WHAT TO PRODUCE:
Reproduce the records verbatim, beginning at the line that contains "Identify the location" and continuing through the end of the records. Leave the pictures out of your copy.

* * * * *

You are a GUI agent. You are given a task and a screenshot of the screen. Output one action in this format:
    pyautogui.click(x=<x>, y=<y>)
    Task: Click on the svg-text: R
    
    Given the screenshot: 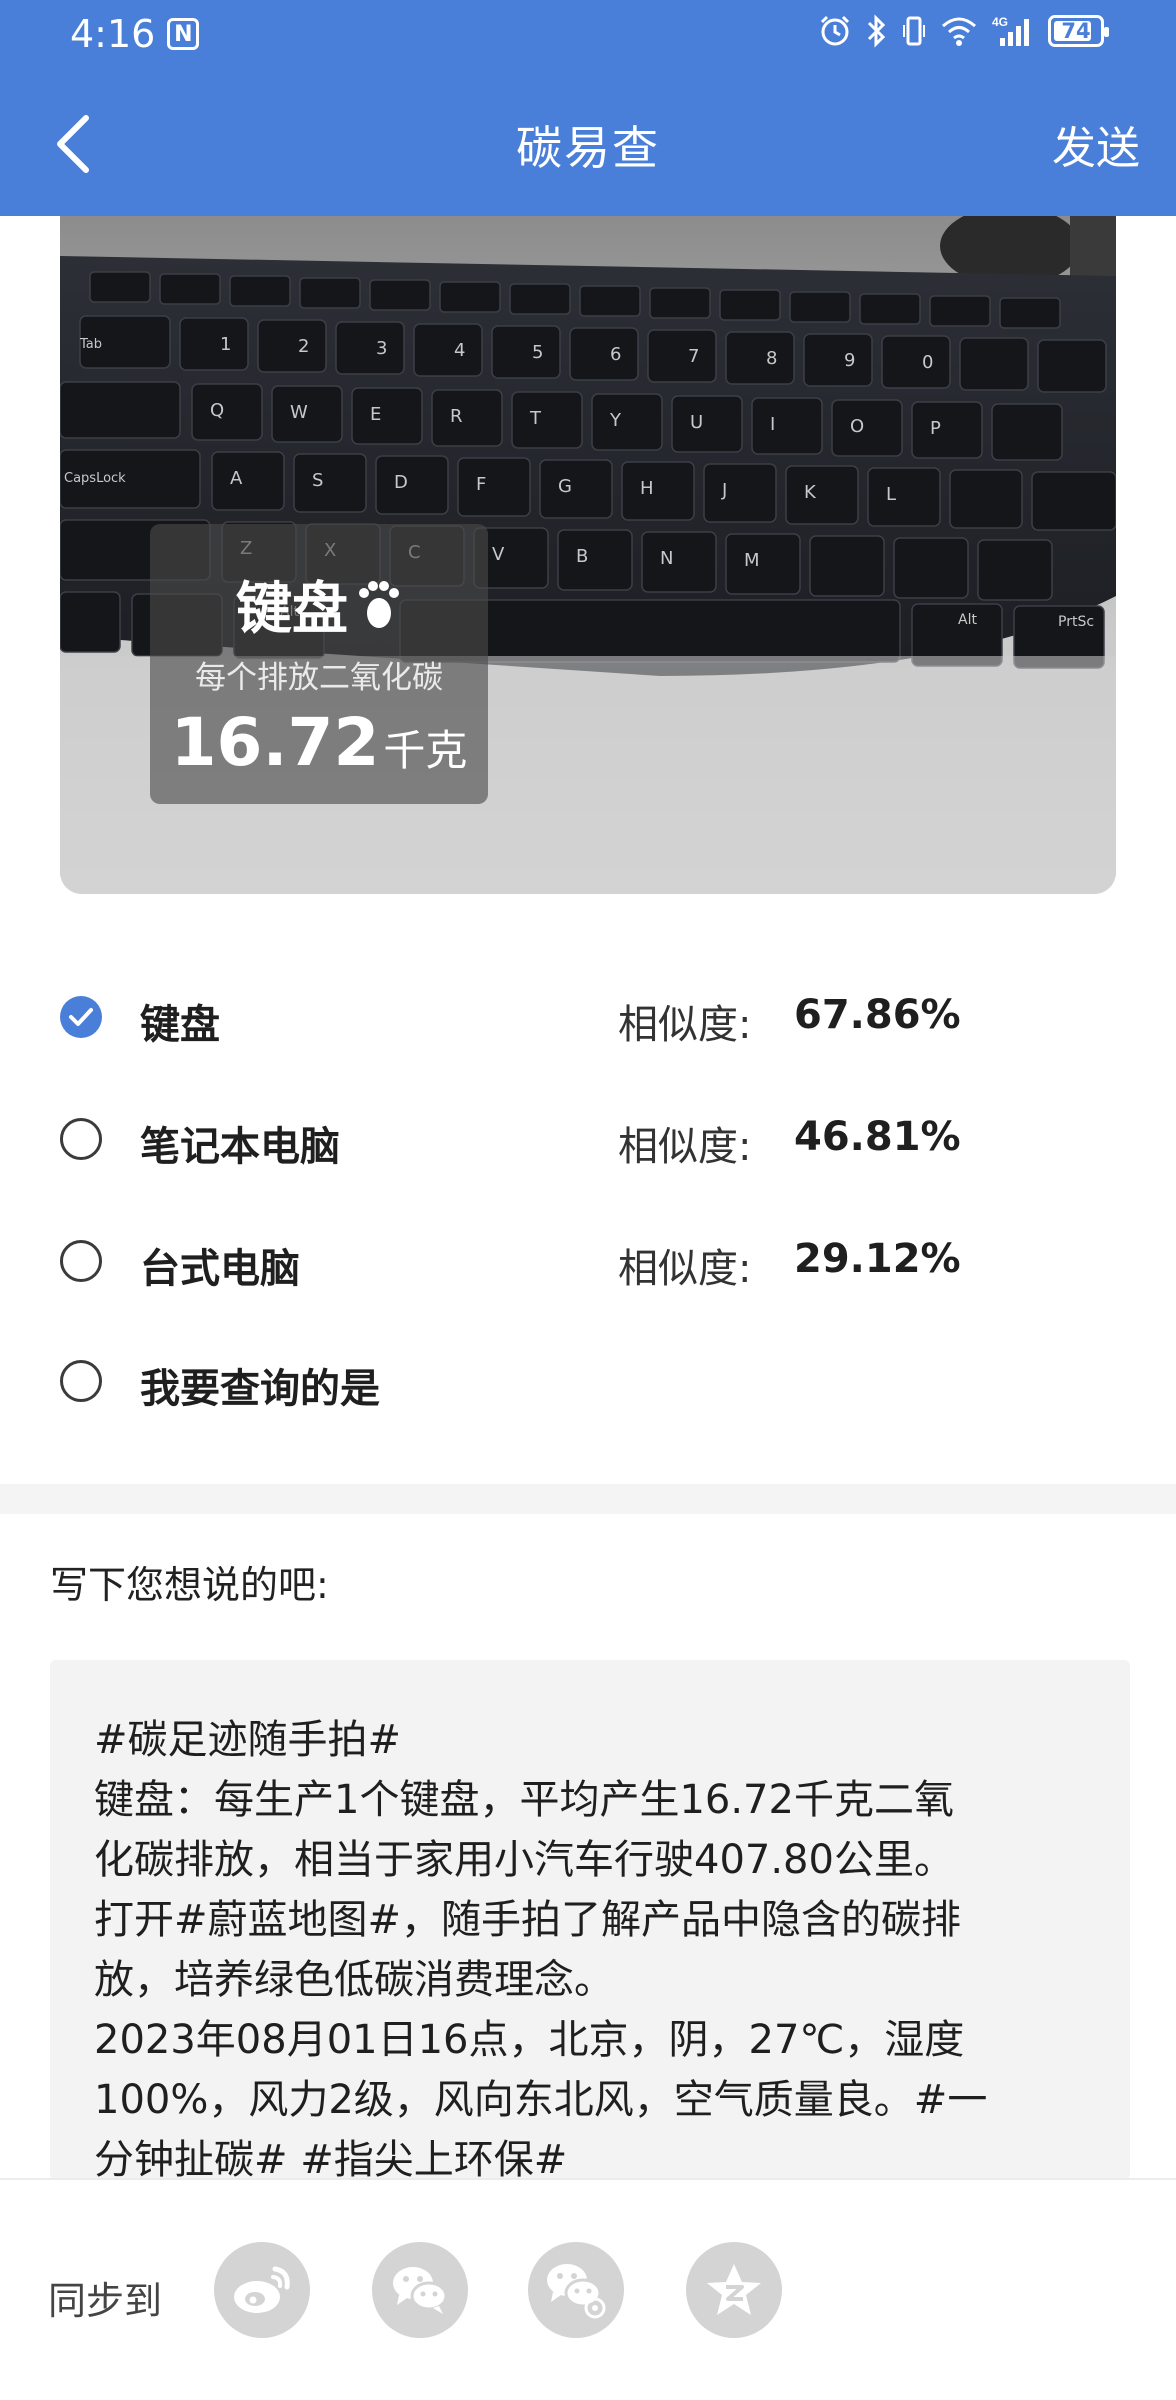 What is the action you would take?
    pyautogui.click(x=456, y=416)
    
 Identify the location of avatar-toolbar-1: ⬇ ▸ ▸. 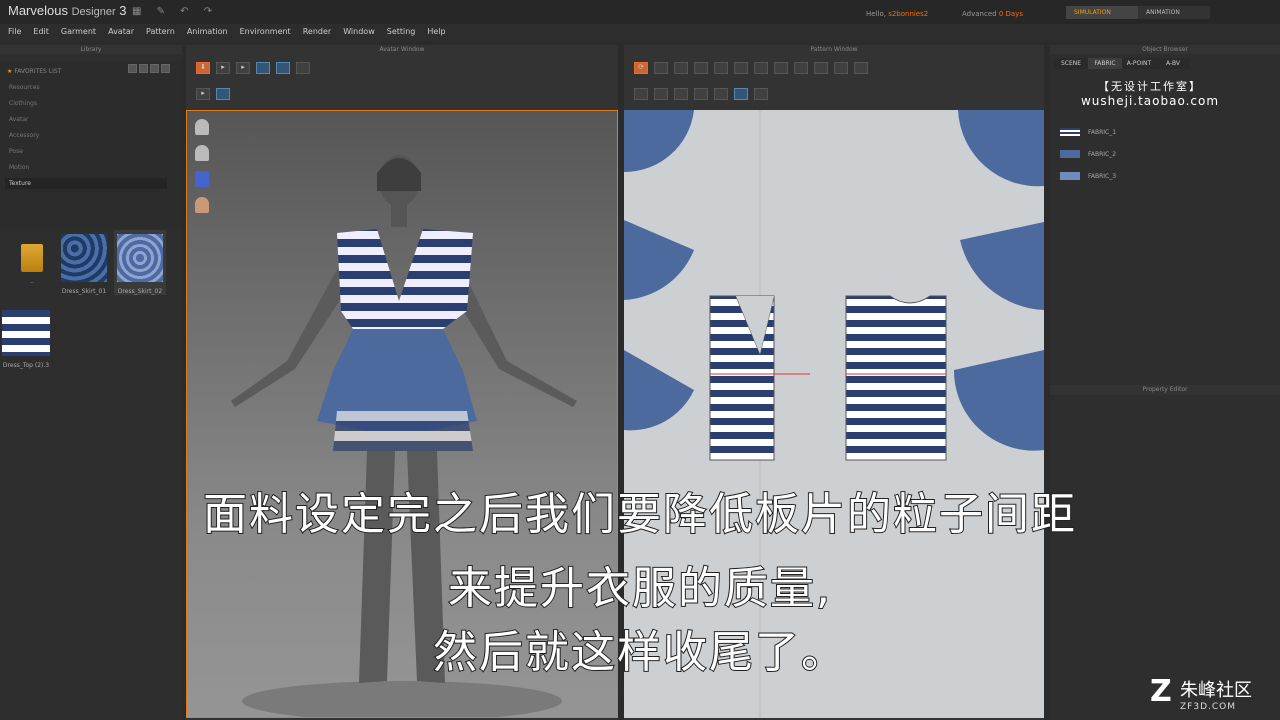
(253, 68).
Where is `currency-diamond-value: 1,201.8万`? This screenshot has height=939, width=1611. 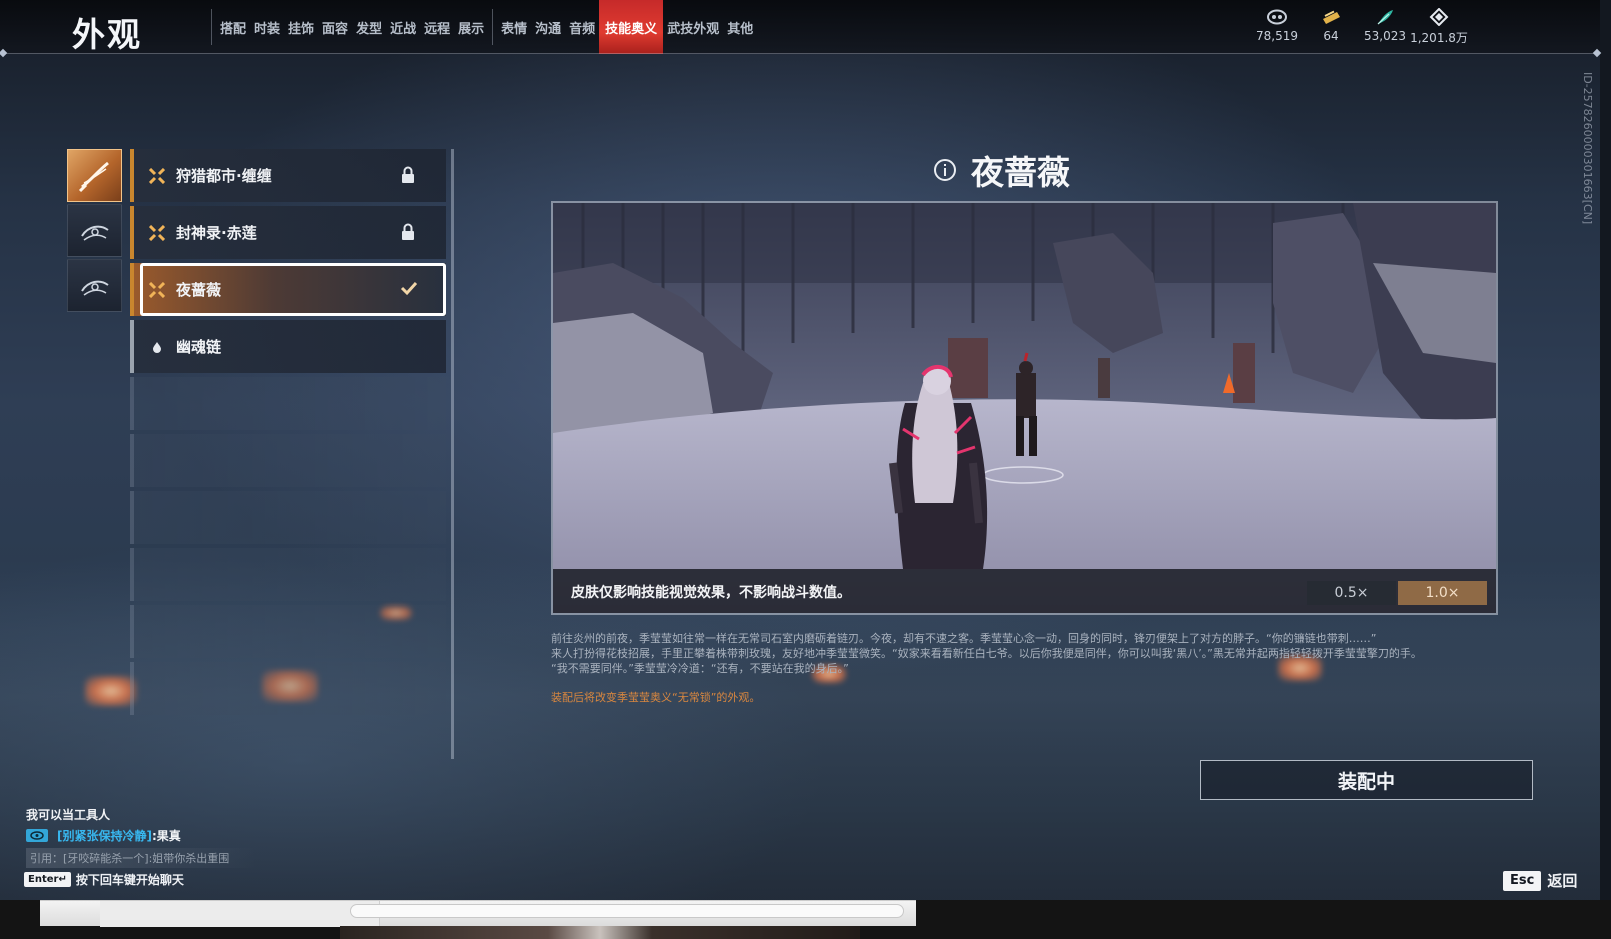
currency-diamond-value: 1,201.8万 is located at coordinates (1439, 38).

* * * * *

PROBLEM SOLUTION:
 Identify the location of avatar-toolbar-1: ⬇ ▸ ▸. 
(253, 68).
Where is `currency-diamond-value: 1,201.8万`? This screenshot has height=939, width=1611. 
currency-diamond-value: 1,201.8万 is located at coordinates (1439, 38).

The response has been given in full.